• [AIM OF THE TASK] The required result is a copy of each line below in which "Muhafazalı" appears.

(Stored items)
________________________________________

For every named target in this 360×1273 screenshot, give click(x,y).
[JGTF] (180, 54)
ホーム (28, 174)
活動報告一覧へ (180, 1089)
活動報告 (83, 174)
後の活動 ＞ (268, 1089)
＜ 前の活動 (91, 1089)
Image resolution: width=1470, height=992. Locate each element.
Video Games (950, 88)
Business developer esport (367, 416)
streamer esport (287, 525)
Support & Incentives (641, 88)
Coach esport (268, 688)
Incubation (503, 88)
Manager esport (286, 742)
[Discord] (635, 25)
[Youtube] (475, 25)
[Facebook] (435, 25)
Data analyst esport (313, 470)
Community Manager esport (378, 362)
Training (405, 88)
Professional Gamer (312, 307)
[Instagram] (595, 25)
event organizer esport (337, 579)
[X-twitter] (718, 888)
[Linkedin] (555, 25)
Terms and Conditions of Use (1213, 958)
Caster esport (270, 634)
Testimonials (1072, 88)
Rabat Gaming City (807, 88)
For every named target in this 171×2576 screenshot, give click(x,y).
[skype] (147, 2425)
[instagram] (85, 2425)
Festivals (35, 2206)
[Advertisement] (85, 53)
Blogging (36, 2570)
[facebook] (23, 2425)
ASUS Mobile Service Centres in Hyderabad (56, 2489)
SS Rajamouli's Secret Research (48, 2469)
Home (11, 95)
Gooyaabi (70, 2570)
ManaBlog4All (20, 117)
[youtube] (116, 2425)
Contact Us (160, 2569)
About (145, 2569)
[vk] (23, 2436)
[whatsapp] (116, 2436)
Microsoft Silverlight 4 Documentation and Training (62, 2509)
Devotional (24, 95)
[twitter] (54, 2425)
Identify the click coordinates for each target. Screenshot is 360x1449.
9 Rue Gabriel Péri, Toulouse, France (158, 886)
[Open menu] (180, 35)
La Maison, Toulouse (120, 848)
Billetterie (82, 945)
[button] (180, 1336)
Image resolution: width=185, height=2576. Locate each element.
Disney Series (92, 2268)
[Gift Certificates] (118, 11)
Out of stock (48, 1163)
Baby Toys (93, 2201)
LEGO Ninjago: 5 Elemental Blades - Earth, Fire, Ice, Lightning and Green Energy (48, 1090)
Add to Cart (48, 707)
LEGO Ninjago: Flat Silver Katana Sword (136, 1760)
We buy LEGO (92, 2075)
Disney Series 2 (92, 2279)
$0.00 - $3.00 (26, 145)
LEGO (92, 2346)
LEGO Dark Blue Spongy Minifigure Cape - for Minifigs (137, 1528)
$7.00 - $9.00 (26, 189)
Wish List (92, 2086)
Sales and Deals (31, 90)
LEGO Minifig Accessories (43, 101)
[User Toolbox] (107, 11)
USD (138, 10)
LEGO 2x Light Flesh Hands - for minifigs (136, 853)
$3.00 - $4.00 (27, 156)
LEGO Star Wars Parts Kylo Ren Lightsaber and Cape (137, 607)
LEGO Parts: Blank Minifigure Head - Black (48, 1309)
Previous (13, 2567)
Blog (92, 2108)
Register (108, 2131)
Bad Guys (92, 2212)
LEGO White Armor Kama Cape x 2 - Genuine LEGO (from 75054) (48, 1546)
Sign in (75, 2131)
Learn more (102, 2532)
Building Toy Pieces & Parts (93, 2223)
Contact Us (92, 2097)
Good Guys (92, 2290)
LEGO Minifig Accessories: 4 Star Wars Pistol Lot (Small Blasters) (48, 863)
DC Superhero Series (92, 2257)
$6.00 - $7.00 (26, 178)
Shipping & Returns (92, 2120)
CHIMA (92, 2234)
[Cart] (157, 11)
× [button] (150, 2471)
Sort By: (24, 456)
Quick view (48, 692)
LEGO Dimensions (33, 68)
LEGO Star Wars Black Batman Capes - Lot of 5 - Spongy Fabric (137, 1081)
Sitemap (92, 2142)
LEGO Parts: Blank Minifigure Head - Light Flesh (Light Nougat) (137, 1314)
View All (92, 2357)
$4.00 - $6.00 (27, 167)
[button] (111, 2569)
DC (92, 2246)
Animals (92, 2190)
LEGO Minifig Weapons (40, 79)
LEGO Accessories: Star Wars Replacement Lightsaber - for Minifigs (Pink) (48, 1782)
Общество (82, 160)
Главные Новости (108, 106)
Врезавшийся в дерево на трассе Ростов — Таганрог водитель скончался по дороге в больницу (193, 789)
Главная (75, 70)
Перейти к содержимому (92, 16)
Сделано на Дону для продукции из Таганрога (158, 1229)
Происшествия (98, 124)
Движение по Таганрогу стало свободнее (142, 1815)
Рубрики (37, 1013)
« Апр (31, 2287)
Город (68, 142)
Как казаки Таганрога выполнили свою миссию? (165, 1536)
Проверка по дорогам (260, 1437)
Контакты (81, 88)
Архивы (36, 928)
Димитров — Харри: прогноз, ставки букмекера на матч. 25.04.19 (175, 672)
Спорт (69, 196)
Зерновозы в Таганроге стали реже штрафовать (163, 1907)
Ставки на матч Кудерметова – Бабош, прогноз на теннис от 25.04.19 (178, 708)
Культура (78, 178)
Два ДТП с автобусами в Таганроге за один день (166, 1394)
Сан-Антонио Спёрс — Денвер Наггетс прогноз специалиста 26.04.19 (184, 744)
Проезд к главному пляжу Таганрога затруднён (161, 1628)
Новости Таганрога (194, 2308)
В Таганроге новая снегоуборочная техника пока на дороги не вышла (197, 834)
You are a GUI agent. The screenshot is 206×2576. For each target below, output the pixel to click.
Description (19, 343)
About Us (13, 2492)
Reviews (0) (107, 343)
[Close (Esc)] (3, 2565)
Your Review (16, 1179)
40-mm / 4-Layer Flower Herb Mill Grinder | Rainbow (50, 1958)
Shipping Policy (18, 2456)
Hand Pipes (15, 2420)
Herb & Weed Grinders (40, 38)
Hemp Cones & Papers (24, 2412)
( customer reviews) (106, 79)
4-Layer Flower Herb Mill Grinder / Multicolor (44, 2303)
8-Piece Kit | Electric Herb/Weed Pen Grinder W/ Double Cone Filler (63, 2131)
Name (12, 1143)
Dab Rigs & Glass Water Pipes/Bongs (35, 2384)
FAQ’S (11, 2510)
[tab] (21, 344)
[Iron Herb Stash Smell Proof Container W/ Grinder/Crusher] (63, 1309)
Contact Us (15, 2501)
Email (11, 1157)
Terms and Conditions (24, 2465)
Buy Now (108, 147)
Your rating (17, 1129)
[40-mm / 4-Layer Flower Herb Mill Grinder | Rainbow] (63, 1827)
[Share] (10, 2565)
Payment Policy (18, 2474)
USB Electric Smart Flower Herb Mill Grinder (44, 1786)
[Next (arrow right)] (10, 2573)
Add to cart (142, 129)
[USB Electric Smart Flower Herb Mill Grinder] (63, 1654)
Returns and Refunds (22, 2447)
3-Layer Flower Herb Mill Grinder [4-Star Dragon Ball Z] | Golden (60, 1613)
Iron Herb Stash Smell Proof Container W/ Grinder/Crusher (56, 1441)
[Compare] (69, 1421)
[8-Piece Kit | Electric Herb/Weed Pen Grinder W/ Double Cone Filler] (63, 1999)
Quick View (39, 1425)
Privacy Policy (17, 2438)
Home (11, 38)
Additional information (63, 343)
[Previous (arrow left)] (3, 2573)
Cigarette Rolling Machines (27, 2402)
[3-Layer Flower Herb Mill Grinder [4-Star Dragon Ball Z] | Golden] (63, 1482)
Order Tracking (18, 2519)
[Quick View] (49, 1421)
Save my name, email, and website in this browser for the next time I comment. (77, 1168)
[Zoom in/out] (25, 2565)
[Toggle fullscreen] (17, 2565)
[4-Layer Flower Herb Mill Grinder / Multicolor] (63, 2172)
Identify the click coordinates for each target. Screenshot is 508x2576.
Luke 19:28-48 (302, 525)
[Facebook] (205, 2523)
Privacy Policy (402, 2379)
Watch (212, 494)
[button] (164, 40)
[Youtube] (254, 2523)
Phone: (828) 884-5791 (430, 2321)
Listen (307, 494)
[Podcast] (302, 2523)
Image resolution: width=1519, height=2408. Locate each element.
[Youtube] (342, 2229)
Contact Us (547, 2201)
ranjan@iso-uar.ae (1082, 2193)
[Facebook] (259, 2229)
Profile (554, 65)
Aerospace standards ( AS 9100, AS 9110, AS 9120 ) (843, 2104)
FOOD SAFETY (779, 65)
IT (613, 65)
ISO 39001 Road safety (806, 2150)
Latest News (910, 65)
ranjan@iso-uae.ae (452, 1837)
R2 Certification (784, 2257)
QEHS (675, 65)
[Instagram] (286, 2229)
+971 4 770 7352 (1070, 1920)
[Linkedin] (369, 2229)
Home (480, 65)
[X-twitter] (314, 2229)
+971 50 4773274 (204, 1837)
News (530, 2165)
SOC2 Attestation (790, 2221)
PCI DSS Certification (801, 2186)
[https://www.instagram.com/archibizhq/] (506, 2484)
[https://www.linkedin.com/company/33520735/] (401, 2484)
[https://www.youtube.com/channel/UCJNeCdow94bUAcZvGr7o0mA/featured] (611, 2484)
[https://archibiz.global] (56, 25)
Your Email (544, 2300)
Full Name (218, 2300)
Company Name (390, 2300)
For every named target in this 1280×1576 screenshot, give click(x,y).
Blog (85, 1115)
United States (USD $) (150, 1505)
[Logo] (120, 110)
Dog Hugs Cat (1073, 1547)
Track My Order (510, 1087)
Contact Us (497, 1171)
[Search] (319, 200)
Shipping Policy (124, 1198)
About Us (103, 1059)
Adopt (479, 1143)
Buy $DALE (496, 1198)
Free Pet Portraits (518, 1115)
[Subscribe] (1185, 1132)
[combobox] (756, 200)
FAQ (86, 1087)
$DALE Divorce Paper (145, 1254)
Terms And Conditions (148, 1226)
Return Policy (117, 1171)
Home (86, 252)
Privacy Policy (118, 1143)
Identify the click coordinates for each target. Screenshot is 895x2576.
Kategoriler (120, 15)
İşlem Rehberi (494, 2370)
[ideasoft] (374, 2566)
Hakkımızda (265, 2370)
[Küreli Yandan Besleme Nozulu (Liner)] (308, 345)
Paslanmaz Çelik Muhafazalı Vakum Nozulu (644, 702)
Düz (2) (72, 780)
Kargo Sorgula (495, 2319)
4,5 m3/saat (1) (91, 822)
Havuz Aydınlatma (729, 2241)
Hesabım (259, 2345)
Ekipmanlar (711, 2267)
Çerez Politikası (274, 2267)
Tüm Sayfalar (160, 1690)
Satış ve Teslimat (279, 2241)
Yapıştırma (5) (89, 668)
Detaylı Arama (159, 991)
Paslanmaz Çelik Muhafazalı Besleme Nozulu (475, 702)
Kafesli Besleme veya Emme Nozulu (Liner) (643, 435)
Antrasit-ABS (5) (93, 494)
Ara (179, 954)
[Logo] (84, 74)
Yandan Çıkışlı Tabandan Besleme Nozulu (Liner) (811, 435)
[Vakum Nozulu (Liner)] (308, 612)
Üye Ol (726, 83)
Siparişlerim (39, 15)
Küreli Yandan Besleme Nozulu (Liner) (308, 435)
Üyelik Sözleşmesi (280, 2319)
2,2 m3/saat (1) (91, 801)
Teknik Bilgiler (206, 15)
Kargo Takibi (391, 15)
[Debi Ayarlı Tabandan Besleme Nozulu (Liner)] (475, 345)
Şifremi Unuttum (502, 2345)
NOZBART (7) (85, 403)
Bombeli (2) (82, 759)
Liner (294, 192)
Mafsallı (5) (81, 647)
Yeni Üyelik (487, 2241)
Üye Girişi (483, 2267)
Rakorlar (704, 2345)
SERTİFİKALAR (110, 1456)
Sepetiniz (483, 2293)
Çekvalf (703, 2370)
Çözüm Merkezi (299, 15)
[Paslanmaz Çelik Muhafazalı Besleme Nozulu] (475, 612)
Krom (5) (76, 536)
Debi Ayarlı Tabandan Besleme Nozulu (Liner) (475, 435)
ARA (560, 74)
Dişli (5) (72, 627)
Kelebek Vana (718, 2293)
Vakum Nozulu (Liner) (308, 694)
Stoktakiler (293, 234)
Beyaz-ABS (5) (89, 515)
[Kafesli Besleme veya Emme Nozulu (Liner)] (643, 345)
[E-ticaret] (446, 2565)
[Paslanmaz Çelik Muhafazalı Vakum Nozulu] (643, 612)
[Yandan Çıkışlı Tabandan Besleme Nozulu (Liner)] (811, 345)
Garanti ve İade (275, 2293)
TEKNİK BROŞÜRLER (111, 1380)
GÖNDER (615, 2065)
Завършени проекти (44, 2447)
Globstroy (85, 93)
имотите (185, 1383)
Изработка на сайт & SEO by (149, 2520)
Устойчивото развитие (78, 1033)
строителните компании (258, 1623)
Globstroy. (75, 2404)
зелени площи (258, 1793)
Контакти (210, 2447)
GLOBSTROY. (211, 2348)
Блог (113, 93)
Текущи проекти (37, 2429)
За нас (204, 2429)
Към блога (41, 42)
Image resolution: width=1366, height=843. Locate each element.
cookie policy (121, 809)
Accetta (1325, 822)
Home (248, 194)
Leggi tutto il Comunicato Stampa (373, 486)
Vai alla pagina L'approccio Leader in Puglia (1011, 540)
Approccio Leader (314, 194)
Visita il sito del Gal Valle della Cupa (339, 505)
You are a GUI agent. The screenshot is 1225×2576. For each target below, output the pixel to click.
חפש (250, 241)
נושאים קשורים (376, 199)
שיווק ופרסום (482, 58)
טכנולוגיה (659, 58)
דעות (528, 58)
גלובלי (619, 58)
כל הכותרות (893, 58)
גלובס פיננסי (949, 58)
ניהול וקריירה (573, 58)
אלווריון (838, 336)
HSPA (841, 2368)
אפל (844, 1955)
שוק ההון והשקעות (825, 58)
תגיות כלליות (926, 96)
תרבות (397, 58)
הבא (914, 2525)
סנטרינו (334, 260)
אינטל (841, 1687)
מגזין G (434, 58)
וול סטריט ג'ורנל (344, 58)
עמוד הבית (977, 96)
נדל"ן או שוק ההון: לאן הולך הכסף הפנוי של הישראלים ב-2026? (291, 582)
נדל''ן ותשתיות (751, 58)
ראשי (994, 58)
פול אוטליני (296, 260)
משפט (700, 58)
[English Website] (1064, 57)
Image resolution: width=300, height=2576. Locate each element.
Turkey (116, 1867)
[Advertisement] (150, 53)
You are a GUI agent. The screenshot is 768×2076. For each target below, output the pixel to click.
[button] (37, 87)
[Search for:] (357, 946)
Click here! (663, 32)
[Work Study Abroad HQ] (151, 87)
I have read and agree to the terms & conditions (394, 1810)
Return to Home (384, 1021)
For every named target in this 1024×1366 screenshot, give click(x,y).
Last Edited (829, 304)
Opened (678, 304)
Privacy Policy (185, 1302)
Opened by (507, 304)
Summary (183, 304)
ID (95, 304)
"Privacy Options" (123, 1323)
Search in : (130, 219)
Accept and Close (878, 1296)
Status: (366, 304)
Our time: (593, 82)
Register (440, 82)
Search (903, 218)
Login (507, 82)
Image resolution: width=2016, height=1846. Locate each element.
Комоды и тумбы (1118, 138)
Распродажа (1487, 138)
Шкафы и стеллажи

________________________________________

• [RESPONSE TO THIS TASK]
Paslanmaz Çelik Muhafazalı Vakum Nozulu (644, 702)
Paslanmaz Çelik Muhafazalı Besleme Nozulu (475, 702)
[Paslanmaz Çelik Muhafazalı Besleme Nozulu] (475, 612)
[Paslanmaz Çelik Muhafazalı Vakum Nozulu] (643, 612)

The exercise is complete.